Do you control your phone or does your phone control you? I’m addicted to my phone and I’m not embarrassed to admit it. It’s not totally my fault either. Corporations spend gazillions on research and app development specifically designed to ensure that they ensnare more and more of our time! One tech CEO said their greatest competitor wasn’t another company, but was SLEEP. Can you imagine?! These companies don’t want us to even have real lives or to get a good night’s rest! They want us to soothe our brains by scrolling and shopping and searching for never-ending answers to all of life’s questions!
So what can we do about this problem of always having our nose in our phones? We can Do the Downtime! Learning how to downtime has been the most important part of my screen addiction recovery program. (I’m still enrolled and will likely be a lifetime member.) Downtime is the most brilliant feature of the iPhone in my opinion! You get to choose to have your apps grayed out with no red numbered icons grasping the curious mind. Android's equivalent of iOS's "Downtime" is the Digital Wellbeing feature, which allows you to set screen time limits, track app usage, and schedule display changes to promote better digital well-being. I’ve only used Apple’s Downtime so everything I’m mentioning today is from my experience with it. You can select which apps you want to downtime, which apps you want to always remain available for use. Personally, I downtime all shopping and social media apps, leaving my browsers, banking, and email apps open. Personalize it depending on what you are most tempted with for time wasting! You can set times for automatic downtimes or just manually put it in downtime mode. When I first started doing this, even going one hour made me feel all twitchy and tingly and cut off from civilization. Now, I crave the peace and quiet and comfort of not seeing 70 unread messages. Sometimes I breathe an audible sigh of relief when I slide the toggle into downtime and leave it there for most of a day. Nothing is usually all that urgent anyway. My friends and family know if they really need to reach me, a regular text or an old fashioned phone call will get me instantly through my Apple Watch. I like to pretend my phone is an old-fashioned green corded phone and I “hang it up” on a shelf, then proceed to live my life like we did in the ‘90’s! It’s lovely! I whisk (potter is more truthful) about doing my daily duties while THINKING and PONDERING about things. We mustn’t let the art of thinking die out! We need to water it with Silence and Solitude and Simplicity and Slowing Down. Not douse it with another podcast or a constant audiobook. If you don’t like the sound of your own thoughts, you need to make friends with your very own mind in order to enjoy being with yourself.

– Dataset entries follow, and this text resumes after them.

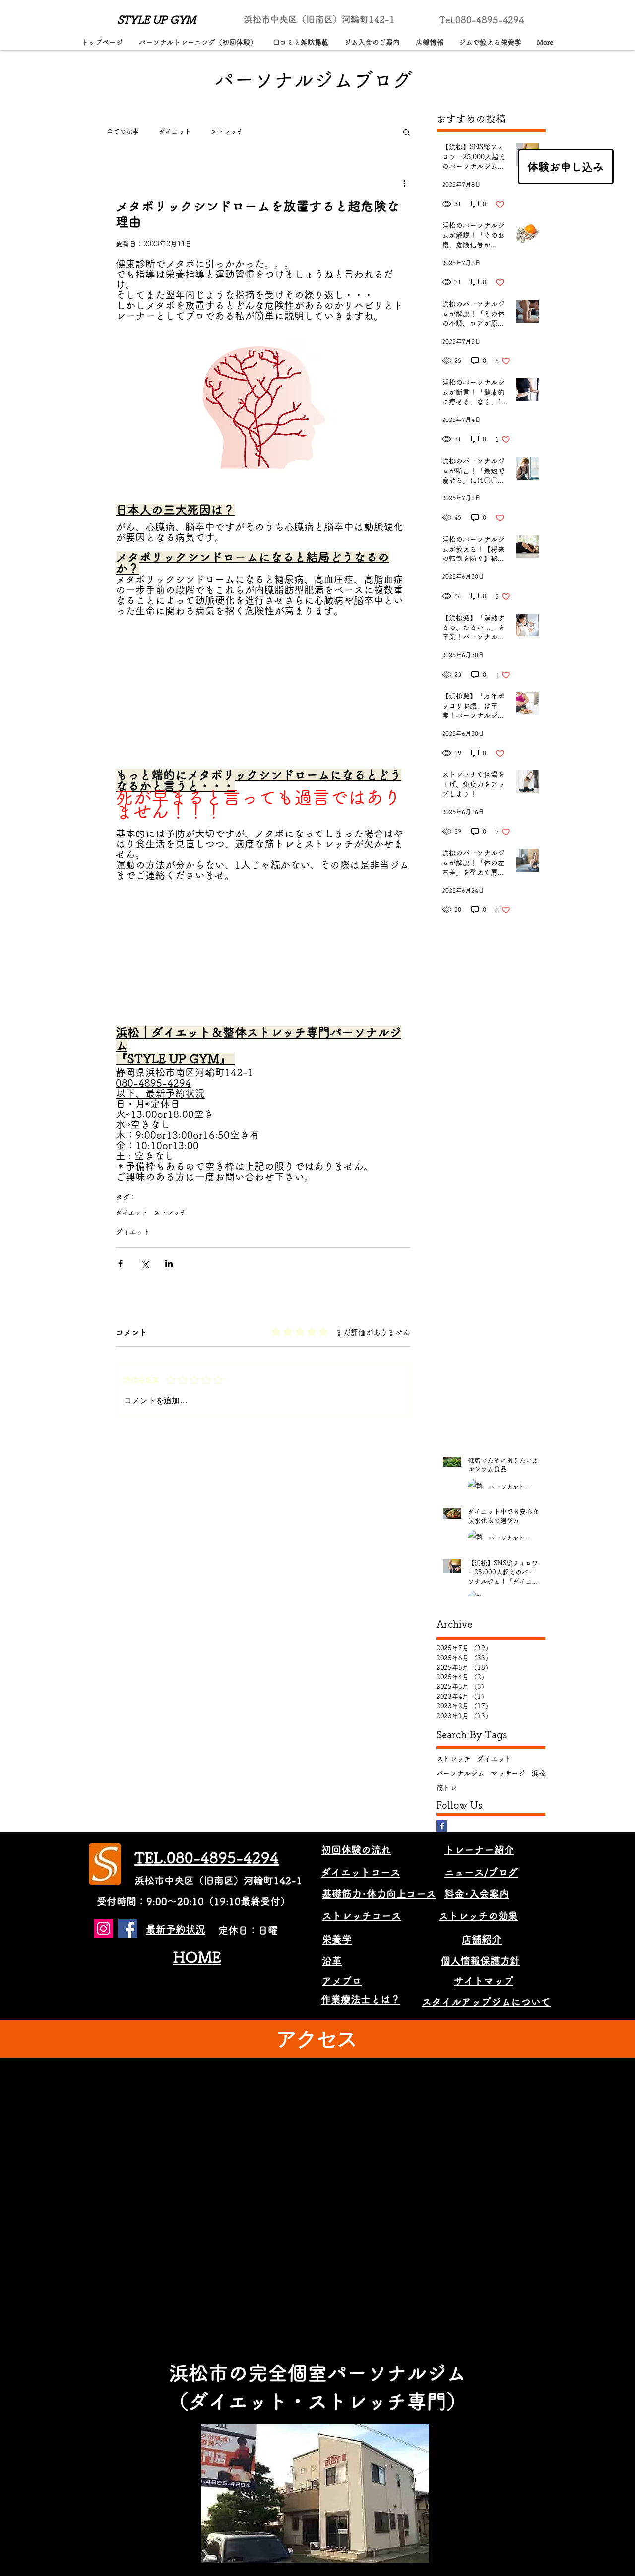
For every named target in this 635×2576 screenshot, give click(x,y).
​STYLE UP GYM (156, 19)
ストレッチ (227, 131)
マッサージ (508, 1777)
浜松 (538, 1777)
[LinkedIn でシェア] (169, 1267)
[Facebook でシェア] (120, 1267)
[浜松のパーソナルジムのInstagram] (103, 1932)
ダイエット (175, 131)
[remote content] (263, 699)
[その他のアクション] (404, 183)
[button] (406, 132)
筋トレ (446, 1791)
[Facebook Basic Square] (441, 1830)
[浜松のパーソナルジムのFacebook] (127, 1932)
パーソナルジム (460, 1777)
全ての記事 (123, 131)
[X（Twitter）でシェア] (144, 1267)
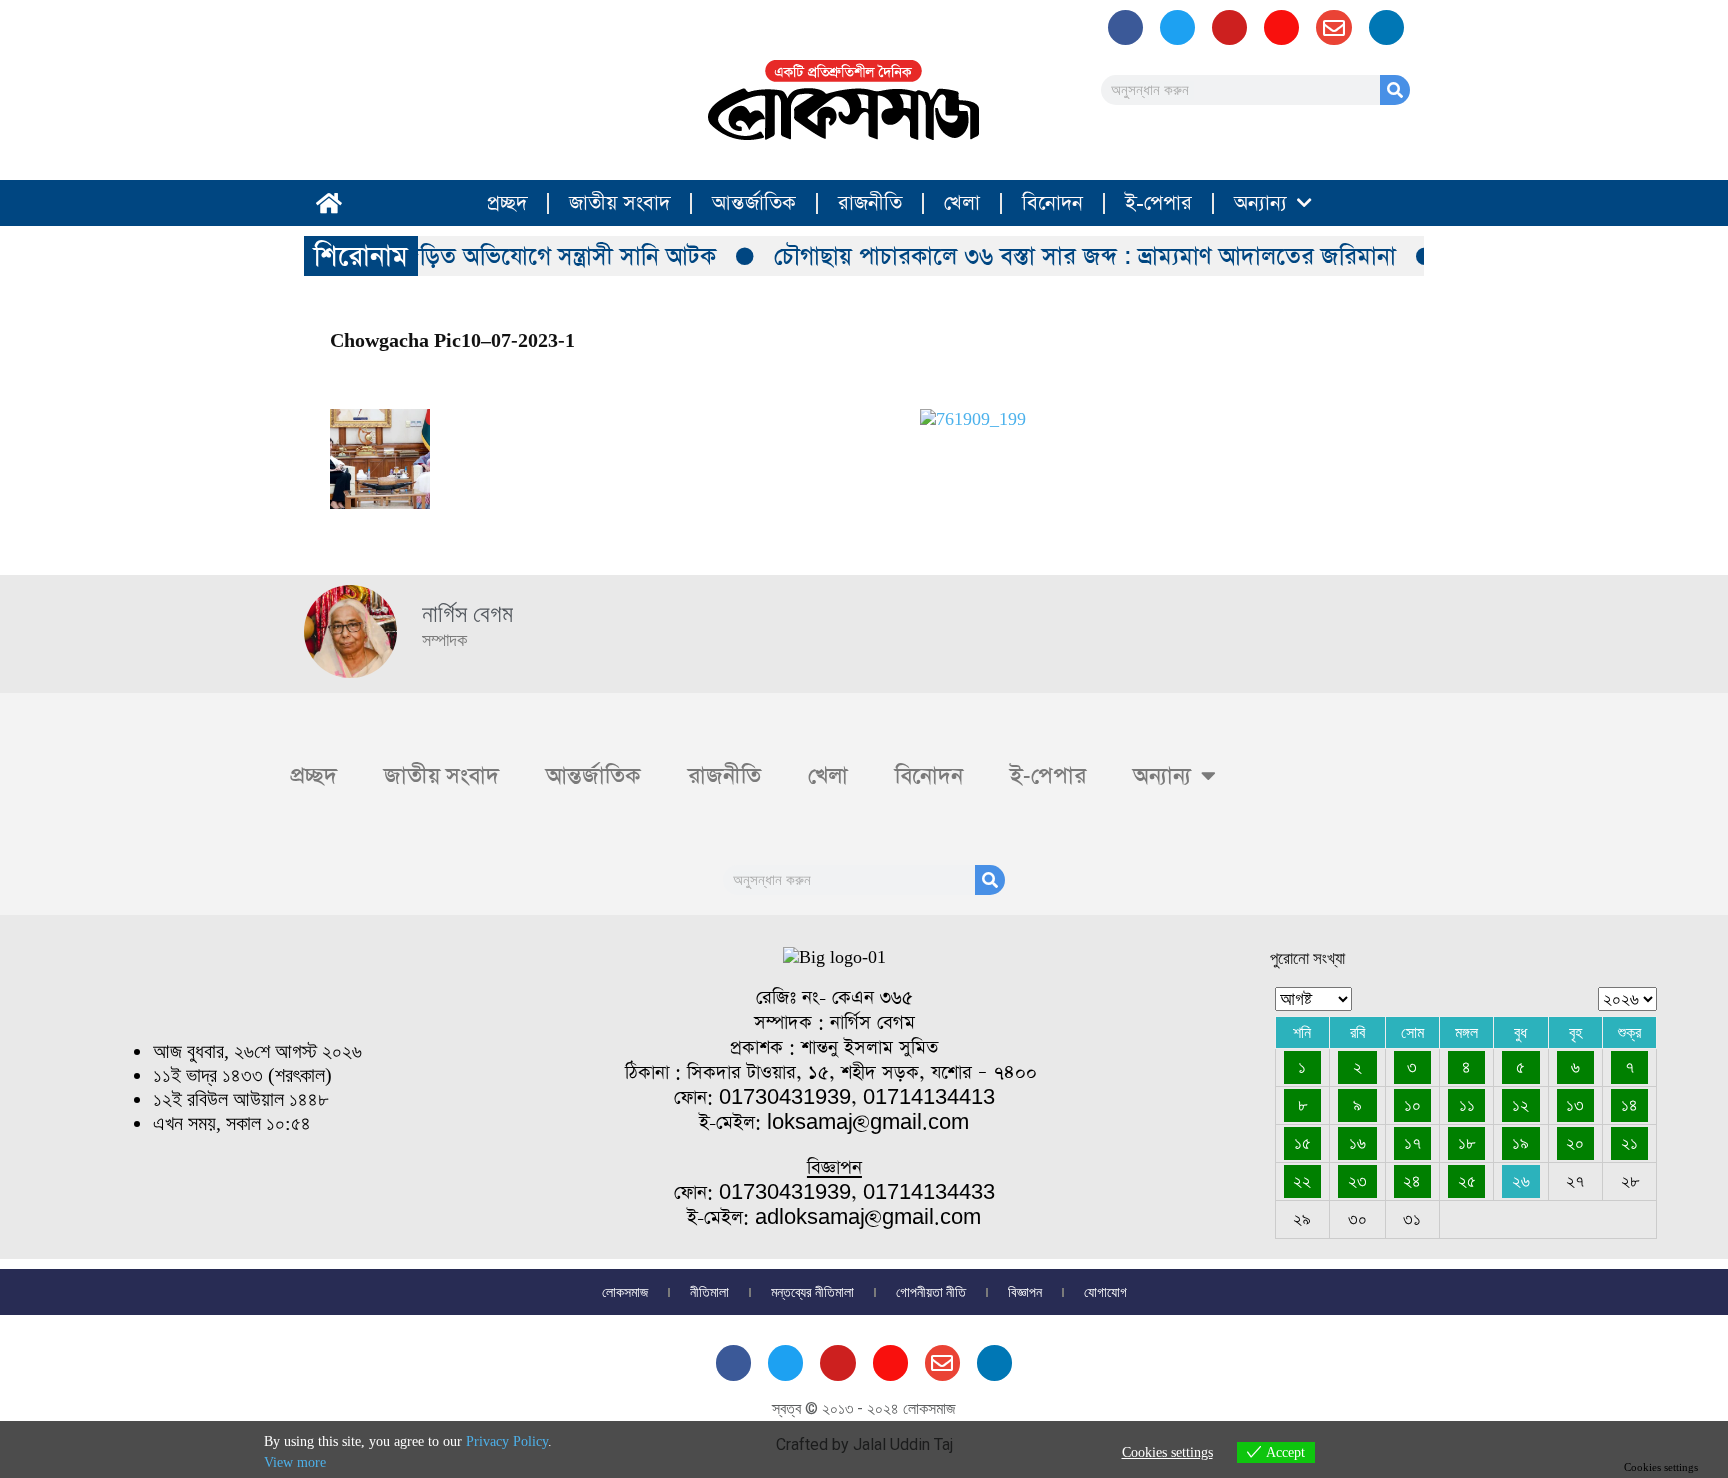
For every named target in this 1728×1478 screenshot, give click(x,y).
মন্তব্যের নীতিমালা (812, 1292)
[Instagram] (1281, 27)
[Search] (1395, 90)
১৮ (1466, 1143)
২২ (1302, 1181)
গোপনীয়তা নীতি (931, 1292)
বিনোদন (1052, 203)
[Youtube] (1229, 27)
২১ (1629, 1143)
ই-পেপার (1158, 203)
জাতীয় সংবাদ (619, 203)
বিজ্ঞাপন (1025, 1292)
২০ (1575, 1143)
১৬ (1357, 1143)
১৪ (1629, 1105)
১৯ (1520, 1143)
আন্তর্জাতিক (754, 203)
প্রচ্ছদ (507, 203)
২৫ (1467, 1181)
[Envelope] (1333, 27)
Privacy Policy (507, 1441)
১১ (1467, 1105)
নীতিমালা (709, 1292)
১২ (1520, 1105)
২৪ (1412, 1181)
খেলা (962, 203)
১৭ (1412, 1143)
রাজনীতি (870, 203)
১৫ (1302, 1143)
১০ (1412, 1105)
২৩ (1357, 1181)
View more (295, 1462)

Now I know it’s ironic that I’m typing this epistle on my phone and you are looking at yours while you’re reading it; but our phones are here to stay in this our day. We use them for work and for play and that’s OK - as long as we are making intentional choices. Yet little by little, downtime by downtime, we CAN get our lives back and teach our children by example that life is more than what’s seen on the screen. I was most pleased to reach an all time low personal screentime average of 4 hours 40 minutes per day the other week! My average was commonly double that in the past. It’s a work in progress over here, and I think it always will be. We have to help each other win this war against losing the way life used to be. I tell Danielle to put up her iPad, she hides my phone, and then we decide to bike together back into the bliss of the 1990’s. Do the downtime and come along for the ride!

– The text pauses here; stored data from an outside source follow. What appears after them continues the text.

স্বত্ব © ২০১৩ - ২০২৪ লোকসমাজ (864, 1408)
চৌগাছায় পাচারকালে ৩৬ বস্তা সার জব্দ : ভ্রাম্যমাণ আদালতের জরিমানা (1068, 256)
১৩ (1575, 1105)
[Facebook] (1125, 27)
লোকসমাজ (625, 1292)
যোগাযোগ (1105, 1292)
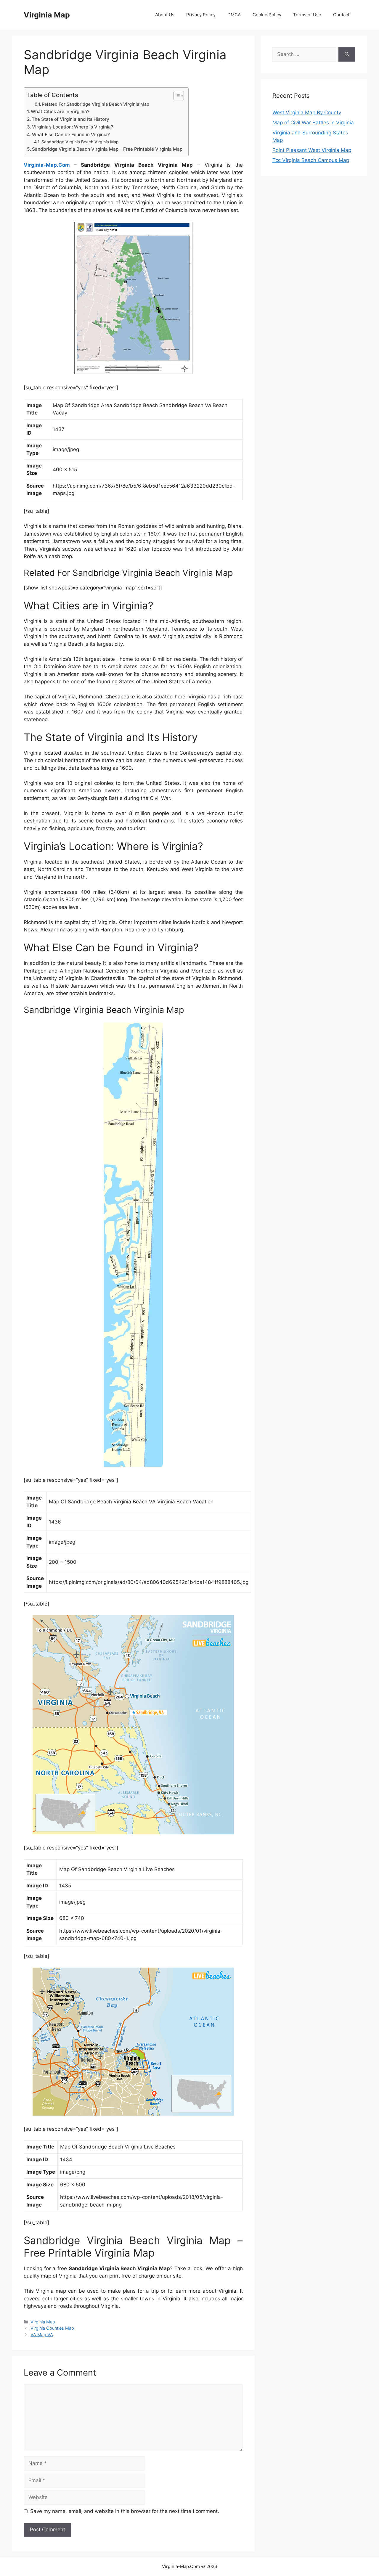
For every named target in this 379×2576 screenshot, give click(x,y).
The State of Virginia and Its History (70, 119)
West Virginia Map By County (306, 112)
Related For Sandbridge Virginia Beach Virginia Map (95, 104)
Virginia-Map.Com (47, 165)
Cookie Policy (267, 14)
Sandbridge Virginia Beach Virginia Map (80, 141)
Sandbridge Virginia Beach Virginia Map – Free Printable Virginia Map (107, 149)
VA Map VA (41, 2334)
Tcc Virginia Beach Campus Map (310, 160)
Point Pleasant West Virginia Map (311, 150)
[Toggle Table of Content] (175, 96)
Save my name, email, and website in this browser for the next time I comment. (124, 2511)
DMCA (234, 14)
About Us (164, 14)
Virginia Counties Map (52, 2328)
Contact (341, 14)
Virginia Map (47, 14)
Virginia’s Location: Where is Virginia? (72, 127)
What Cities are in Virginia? (60, 111)
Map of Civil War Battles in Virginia (313, 123)
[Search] (346, 54)
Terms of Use (307, 14)
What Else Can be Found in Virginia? (71, 134)
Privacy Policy (201, 14)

Recently someone commented that if she'd been reading true crime, it was hard to take a walk without her phone. My immediate response was Take your phone, please. Then I wondered how the phone could protect me. I used to do all kinds of things in the big wide world without a phone and no knowledge of how to use a pay phone! The world is a bit different now but God is still the same. I agree, we need a phone that's kept in it's place. Not easy!😊
Love this! We truly must learn to enjoy our own company!